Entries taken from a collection
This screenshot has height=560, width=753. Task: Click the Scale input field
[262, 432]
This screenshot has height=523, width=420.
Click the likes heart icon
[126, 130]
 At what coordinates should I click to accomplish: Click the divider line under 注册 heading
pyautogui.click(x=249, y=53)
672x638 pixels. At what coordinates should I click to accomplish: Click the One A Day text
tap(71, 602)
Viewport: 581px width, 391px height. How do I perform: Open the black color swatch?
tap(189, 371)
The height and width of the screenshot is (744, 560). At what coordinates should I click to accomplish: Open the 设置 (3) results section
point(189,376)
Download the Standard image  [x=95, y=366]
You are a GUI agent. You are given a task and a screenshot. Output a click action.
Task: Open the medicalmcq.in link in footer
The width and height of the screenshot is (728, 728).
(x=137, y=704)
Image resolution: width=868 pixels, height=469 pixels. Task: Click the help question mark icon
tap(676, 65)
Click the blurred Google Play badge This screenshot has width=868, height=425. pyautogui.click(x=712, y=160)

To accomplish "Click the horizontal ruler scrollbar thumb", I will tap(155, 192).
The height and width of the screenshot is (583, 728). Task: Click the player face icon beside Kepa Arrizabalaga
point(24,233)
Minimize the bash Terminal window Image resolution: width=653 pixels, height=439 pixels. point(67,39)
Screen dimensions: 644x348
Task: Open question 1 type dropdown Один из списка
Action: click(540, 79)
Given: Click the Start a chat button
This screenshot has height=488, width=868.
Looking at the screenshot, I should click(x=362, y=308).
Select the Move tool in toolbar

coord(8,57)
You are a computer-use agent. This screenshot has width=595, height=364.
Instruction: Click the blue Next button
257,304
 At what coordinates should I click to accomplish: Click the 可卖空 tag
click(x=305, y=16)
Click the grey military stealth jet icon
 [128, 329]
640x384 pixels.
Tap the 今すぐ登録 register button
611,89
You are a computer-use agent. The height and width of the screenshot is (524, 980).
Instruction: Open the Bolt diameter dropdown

*EXERCISE DIRECTIONS*:
Scan the records for the word "agent". Copy each line where it turns up.

*ANSWER BOX*:
You are a GUI agent. You are given a task and a screenshot. Output a click action.
You are a computer-use agent. This screenshot has width=595, height=364.
You are a computer-use agent. The height and width of the screenshot is (524, 980).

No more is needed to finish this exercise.